Item position entries:
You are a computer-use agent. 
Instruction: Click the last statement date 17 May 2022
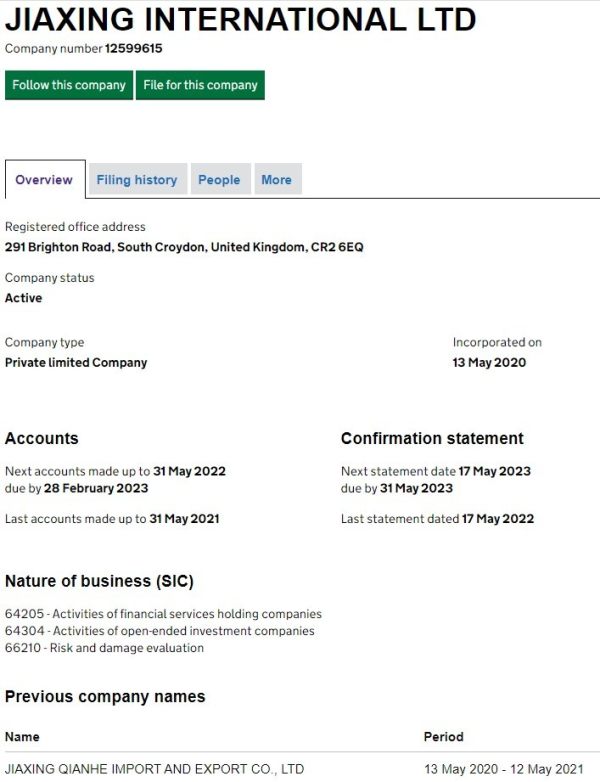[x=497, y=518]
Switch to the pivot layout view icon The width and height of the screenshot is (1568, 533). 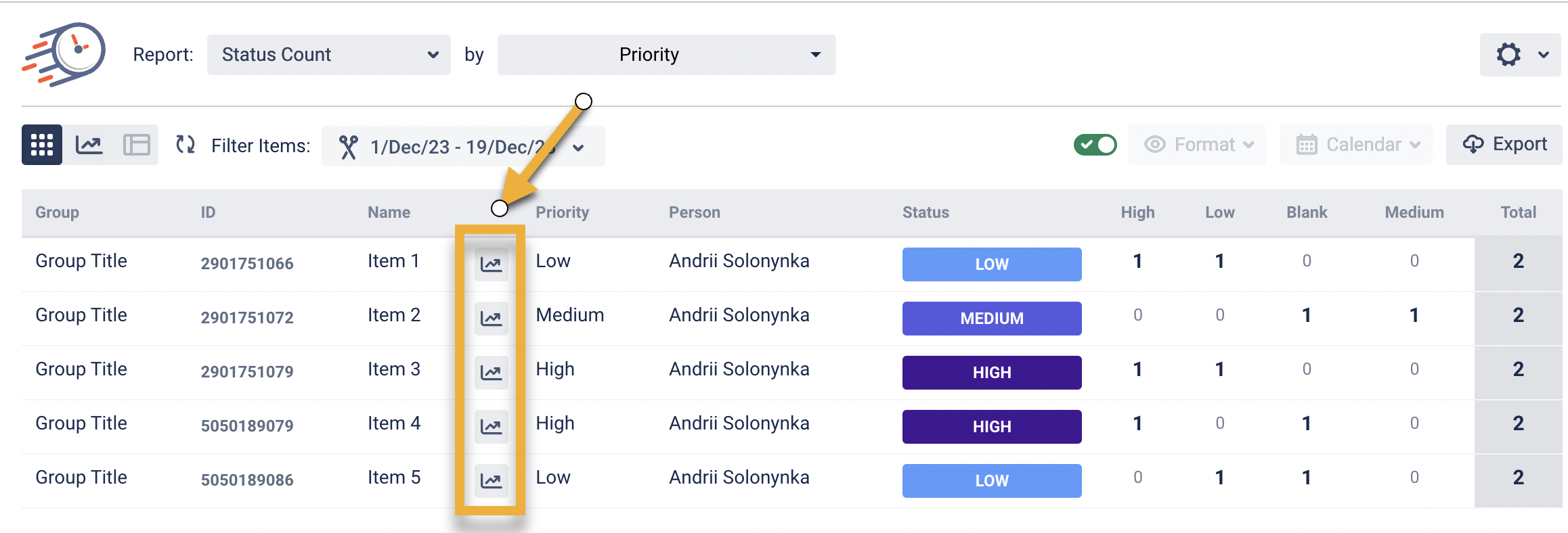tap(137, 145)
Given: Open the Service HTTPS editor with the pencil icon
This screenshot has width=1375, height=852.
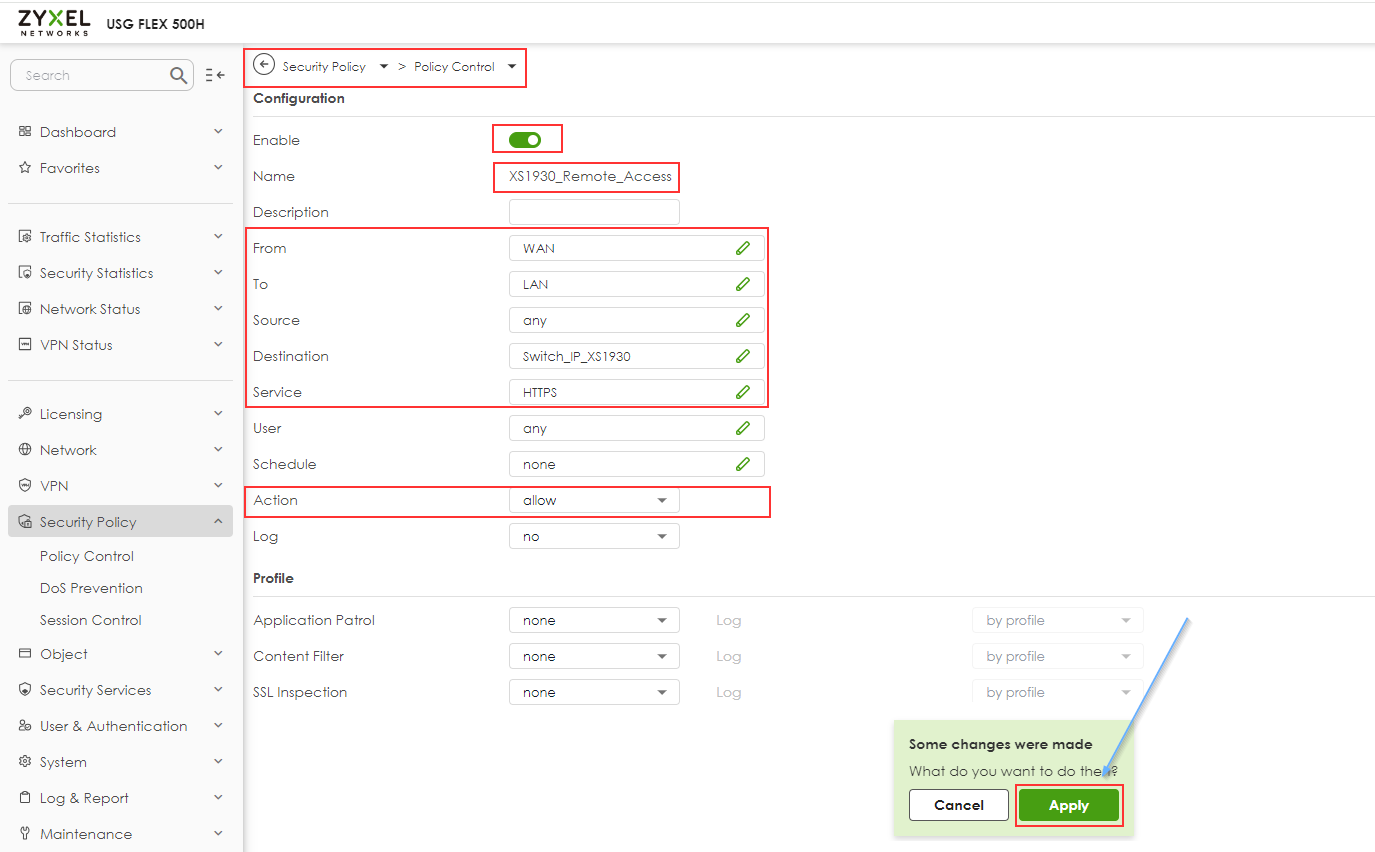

Do this
Rewrite the part of the records that starts with the line containing "Given: Open the" and runs through the end of the records, swapping "pencil" for "gear" and keeping every other word the same. Leave out the pictures.

Answer for the task
Given: Open the Service HTTPS editor with the gear icon
This screenshot has width=1375, height=852.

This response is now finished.